So Yrene signaled to the guards that they didn’t need his horse. Not for a while yet. “I know just the place.”
Some people stared; some were too busy going about their business or journeys home to remark on Chaol as he wheeled his chair alongside Yrene.
She had to step in only a few times, to help him over the bump of a curve, or down one of the steep streets. She led him to a place five blocks away, the establishment like nothing he’d seen in Rifthold. He’d visited a few private dining rooms with Dorian, yes, but those had been for the elite, for members and their guests.

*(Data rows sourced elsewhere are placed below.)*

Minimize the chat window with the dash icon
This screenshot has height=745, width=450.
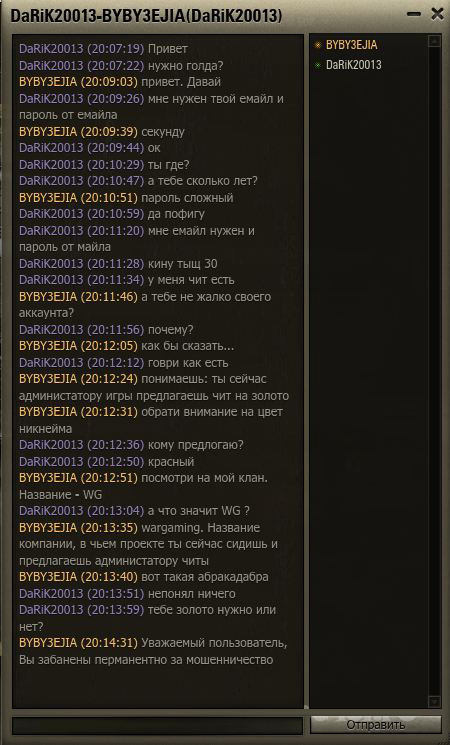[414, 14]
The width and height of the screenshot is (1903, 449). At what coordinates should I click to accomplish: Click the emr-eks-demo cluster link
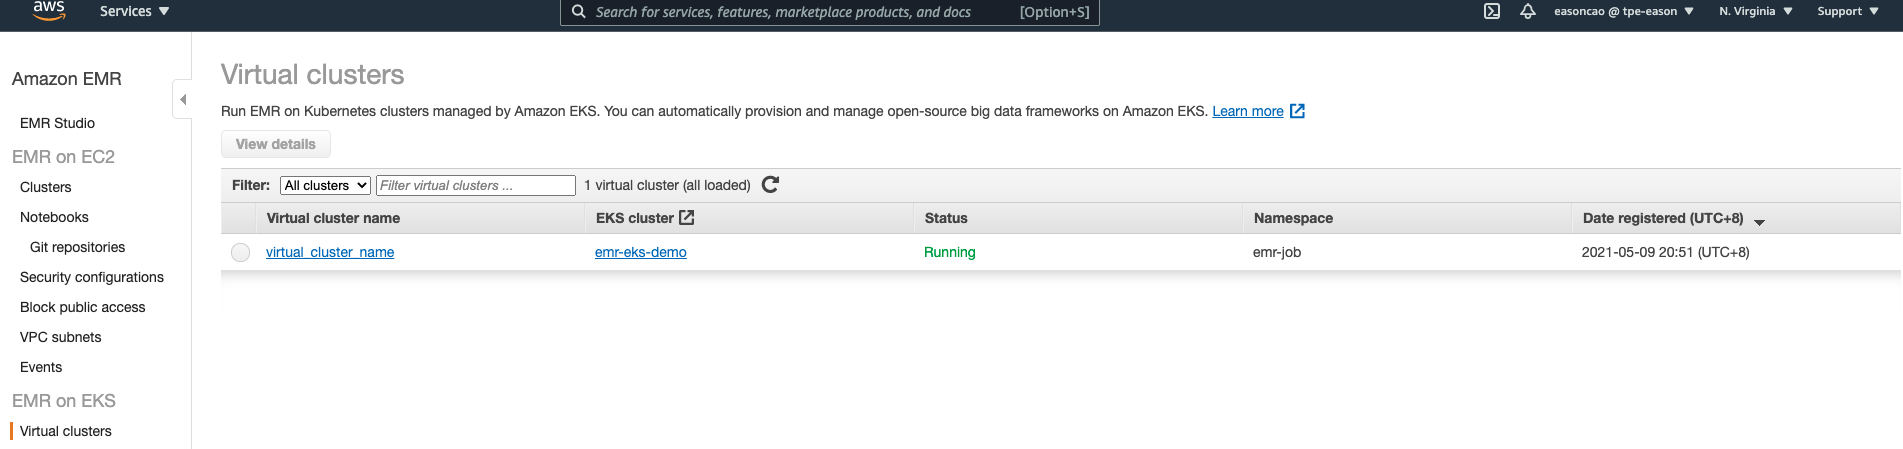(641, 252)
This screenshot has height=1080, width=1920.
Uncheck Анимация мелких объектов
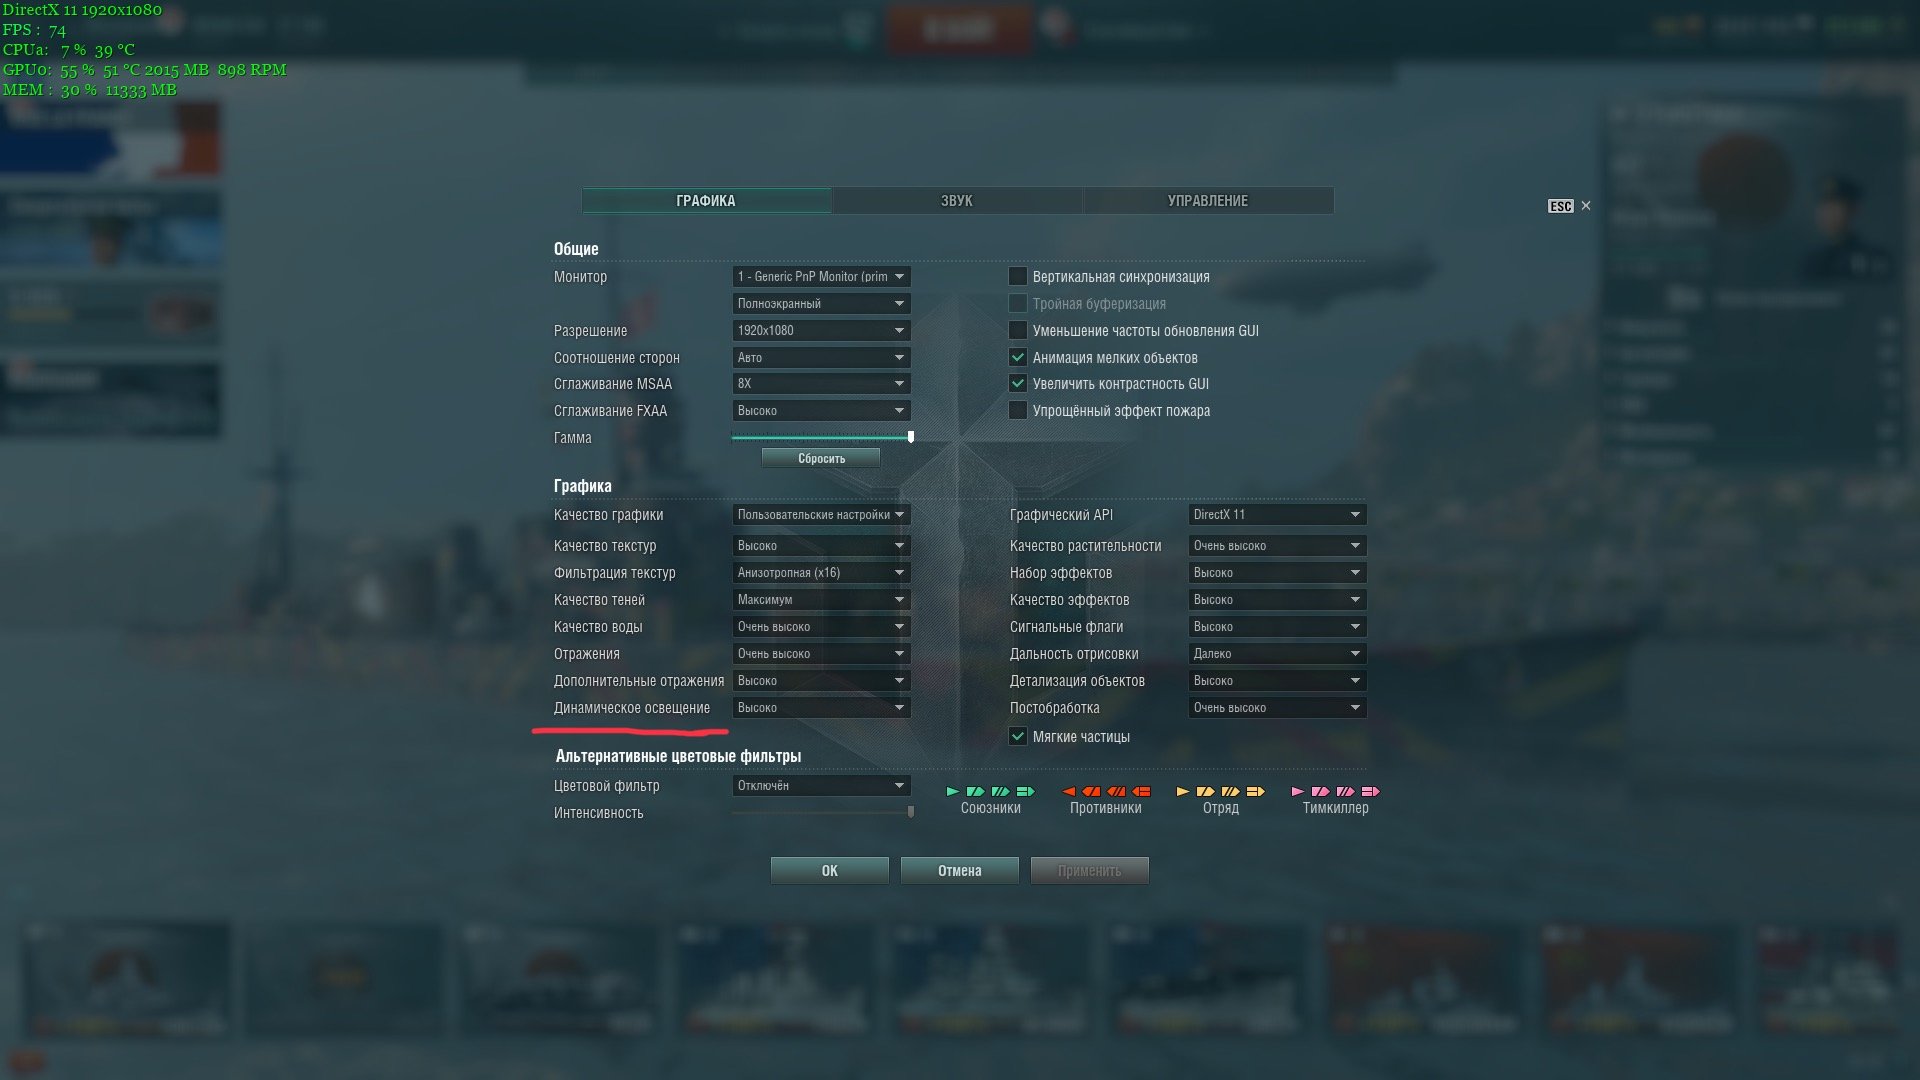pos(1018,357)
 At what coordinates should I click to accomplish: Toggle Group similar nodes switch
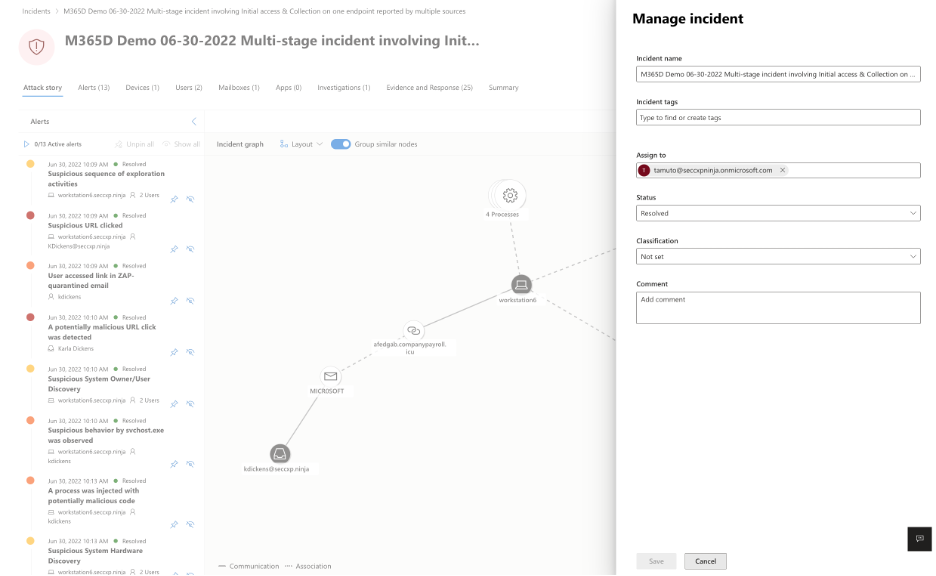[x=340, y=144]
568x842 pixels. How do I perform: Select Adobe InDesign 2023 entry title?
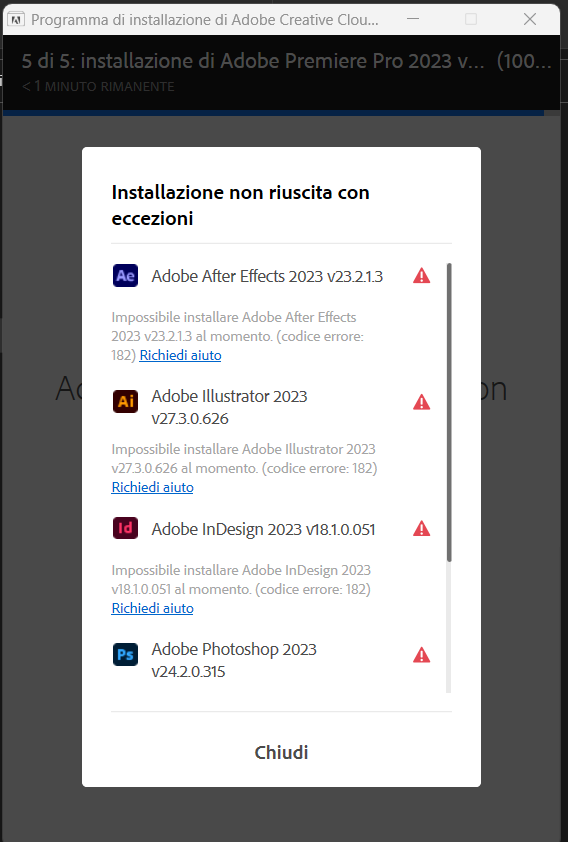coord(263,529)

This place … it was akin to those private clubs, in that it was only for eating, full of tables and carved wooden chairs, but this was open to anyone, like the public rooms at an inn or tavern. The front of the pale-stoned building had several sets of doors that were open to the night, leading out onto a patio full of more tables and chairs under the stars, the space jutting into the street itself so that diners could watch the passing city bustle, even glimpse down the sloping street to the dark sea sparkling under the moonlight.
And the enticing smells coming from within: garlic, something tangy, something smoky …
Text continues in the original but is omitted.